Instructions to follow »
Every line of the material below that contains the string "pixels" must appear in the answer.

Extracted information »
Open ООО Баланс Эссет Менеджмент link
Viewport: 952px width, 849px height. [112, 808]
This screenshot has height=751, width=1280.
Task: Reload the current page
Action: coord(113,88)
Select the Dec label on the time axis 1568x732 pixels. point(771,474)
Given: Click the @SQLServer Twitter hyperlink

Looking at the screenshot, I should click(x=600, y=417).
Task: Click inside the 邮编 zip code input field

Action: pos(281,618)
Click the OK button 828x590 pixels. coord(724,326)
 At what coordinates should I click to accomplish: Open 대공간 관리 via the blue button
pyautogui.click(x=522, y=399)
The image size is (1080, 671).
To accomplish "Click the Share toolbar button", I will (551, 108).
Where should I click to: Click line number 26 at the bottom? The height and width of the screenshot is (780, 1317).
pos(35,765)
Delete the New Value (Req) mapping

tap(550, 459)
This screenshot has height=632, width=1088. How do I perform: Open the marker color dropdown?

Solution to this exercise »
Select the Dec label on the time axis 1568x732 pixels. point(771,474)
Click the OK button 828x590 pixels. coord(724,326)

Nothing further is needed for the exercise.